Este desafío catalán fue replicado desde las instituciones centrales con una nueva ofensiva: la reforma de la Ley orgánica del Tribunal Constitucional  para reforzar sus poderes ejecutivos. En concreto, se le habilitó para exigir información sobre el completo cumplimiento de sus fallos, pudiendo llegar a disponer multas y suspensiones a las autoridades y funcionarios que no lo hiciesen.

¿Sirvió esta reforma para disuadir a los gobernantes catalanes? Desgraciadamente la respuesta vuelve a ser negativa. Apenas un mes después (el 9 noviembre de 2015) el Parlamento catalán aprobó una nueva resolución  en la que se declaraba el inicio del proceso de creación de un estado catalán independiente en forma de república y en la que, proclamándose  depositario de la soberanía y expresión del poder constituyente, reiteraba que no se supeditaría a las decisiones de las instituciones del Estado español, en particular del Tribunal Constitucional. O sea, se ratificaba en su estado de rebeldía.

La reacción central fue la misma que en los casos anteriores y con los mismos resultados: impugnación ante el Tribunal Constitucional, que decreta la suspensión de la resolución y pocos días más tarde su nulidad (STC 259/2015).

Los hechos posteriores parecen seguir lo que ya es un guión fijo y repetitivo: el Parlamento catalán decide crear una comisión de estudio del proceso constituyente, a lo que el Gobierno central responde planteando un incidente de ejecución de sentencia ante el Tribunal Constitucional. Y días después se crea un Departamento asuntos exteriores en Cataluña, lo que lleva al Gobierno central a formular un conflicto de competencias. El Tribunal decreta entonces la suspensión de dicho departamento. A la vista de lo anterior, lo que hace la Generalidad es modificar la denominación de dicho departamento.

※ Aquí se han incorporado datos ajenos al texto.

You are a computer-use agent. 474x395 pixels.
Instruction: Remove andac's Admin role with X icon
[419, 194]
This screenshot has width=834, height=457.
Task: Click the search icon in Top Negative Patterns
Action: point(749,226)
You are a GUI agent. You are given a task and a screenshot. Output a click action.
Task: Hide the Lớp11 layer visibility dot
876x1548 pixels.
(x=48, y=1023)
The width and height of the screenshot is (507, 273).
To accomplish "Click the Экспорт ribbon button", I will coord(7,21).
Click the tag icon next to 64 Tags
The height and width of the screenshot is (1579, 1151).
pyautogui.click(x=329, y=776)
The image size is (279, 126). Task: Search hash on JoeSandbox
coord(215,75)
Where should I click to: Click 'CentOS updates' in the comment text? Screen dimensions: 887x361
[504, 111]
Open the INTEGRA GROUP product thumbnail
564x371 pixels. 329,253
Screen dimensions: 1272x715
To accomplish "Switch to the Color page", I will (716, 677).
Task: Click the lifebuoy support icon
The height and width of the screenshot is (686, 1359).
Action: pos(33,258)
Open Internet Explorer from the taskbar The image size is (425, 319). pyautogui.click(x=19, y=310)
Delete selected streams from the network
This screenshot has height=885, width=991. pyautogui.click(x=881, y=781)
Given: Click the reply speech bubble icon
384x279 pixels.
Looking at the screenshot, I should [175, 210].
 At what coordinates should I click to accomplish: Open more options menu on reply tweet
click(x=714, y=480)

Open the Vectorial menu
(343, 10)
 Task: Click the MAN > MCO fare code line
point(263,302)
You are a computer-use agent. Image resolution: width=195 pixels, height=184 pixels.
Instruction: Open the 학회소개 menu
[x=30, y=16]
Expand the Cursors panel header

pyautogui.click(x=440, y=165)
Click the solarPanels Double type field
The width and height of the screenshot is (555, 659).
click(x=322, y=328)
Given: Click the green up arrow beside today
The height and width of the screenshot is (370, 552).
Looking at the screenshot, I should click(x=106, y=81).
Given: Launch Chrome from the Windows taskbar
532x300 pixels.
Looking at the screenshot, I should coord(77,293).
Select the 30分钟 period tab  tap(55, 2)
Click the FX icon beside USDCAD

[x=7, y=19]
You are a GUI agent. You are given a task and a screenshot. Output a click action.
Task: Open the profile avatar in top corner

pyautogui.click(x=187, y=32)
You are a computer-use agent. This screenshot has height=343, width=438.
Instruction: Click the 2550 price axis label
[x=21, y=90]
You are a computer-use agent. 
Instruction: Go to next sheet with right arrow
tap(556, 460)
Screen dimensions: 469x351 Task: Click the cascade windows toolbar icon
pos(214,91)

Pero esto, a su vez, provoca un enésimo incidente de ejecución suscitado por el primero.

Podría alargarse este recuento con el extraño intento de creación de tres ponencias en el Parlamento catalán para la redacción de las llamadas leyes de desconexión, que ya se citaban en la resolución de 9 noviembre de 2015. Sin embargo, las mismas parecen hoy por hoy navegar en un limbo jurídico que dificulta su comentario.

Los hechos relatados transmiten la impresión de que estamos asistiendo a una representación del juego entre el ratón y el gato. Hasta ahora el primero ha encontrado un hueco o una argucia para escapar del segundo y, por tanto, el resultado ha sido infructuoso para este.

La cuestión no tendría excesiva importancia si solo fuese un juego. Desgraciadamente no es así, pues se está ventilando la secesión unilateral de parte del territorio nacional. En cada lance mencionado el Estado ha salido humillado, pues no consigue hacer efectiva su teórica soberanía. De este modo, el resultado no puede ser más contraproducente: el Estado debilitado y en la misma medida fortalecido el secesionismo. Pinta mal.

A la vista de lo anterior, cabría preguntarse si la vía escogida de impugnaciones y recursos ante el Tribunal Constitucional, al que se le obliga a realizar una función distinta de aquella para la que nació, es la que se necesita. Posiblemente, junto a tantos desafueros, hay un problema político que demanda una estrategia acorde. Una reflexión urgente se impone.